The most popular form of abandoned-cart recovery is by sending reminder emails, which means the site needs your email address. But we've seen a local example where a website targets those with abandoned carts via Google ads too. (Google has a specific method to combine tracking code dropped by the selling website with an auction-style system for who gets to show you ads that can lead to those creepy specific ads for, say, shoes that you start seeing after browsing shoes.)
So with or without your contact details, a website may try to track you down and convince you to take the plunge, and pay for those items you left in your cart.
But they may not necessarily offer you a freebie immediately.

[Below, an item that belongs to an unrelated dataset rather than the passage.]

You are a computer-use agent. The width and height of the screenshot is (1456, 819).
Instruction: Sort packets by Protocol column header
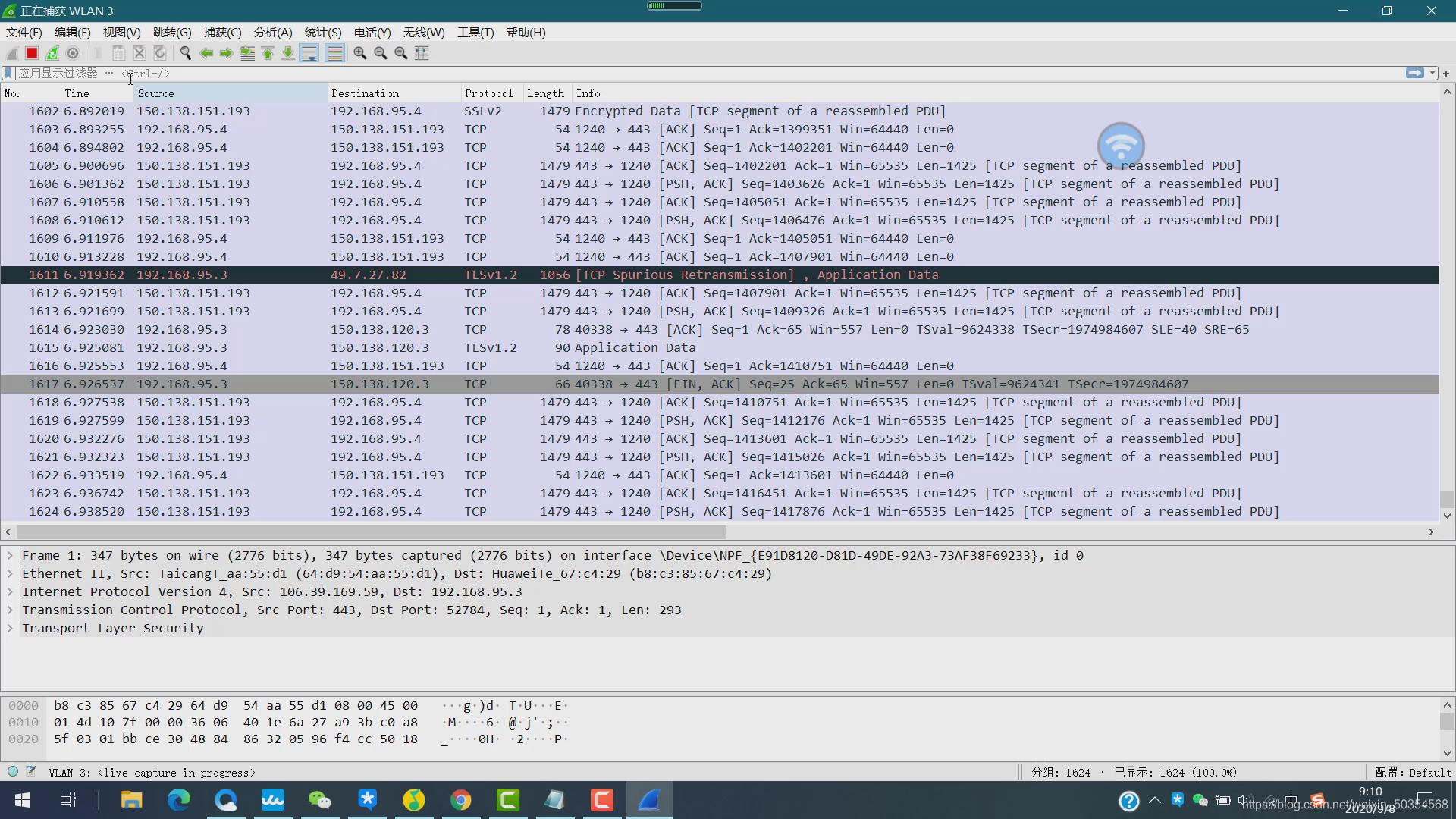pyautogui.click(x=488, y=93)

In the rapidly developing world of abandoned-cart recovery, retailers are encouraged not to go with a discount offer immediately. Instead best-practice calls for first trying a gentle reminder, either via an email or a tailored banner ad that suggests you "forgot something", or asking if you need to speak to an agent.
If that doesn't work, you may get the hard sell: "We can't guarantee availability of this product much longer", or "Prices are about to go up".
Only if it becomes clear you are not going to budge comes the third phase, which can be a discount coupon for 10% or more off your basket, free shipping, or whatever other perk or freebie the site hopes will entice you to seal the deal.
As a rule of thumb, wait three days to see if that third phase kicks in, even if the second-phase offer contains a discount; there may still be a better offer coming.
And the same goes for paid apps.
Unlike retailers of physical goods, app makers have no hard costs to cover on your purchase specifically, so they can discount pretty deeply and still make money. We're increasingly seeing the same abandoned-cart type mechanisms in use by paid-for apps: if you download and register without paying, you start to get better offers than the list price.
Again, for the moment, the magic number seems to be three days to get the best available deal.
Be warned though, you may get nothing extra – and you may genuinely lose out.
Not all retailers considered abandoned carts to be a missed opportunity all the time. Whether or not they try to woo you will differ from seller to seller, and the same website can turn such offers on and off at a whim, or depending on how its marketing budget is looking.
Some sites look for "known buyers", those who have purchased from them before, while other sites may have a problem with people walking away because of trust issues, and so will target first-time buyers.
We're also seeing sites rapidly test and discard offers to get nearly-there shoppers back, as they search for the best results at the smallest cost.
And you are taking something of a risk. Many retailers try to optimise their stock-holding and pricing, and that warning of stocks running out or prices about to change could well be genuine.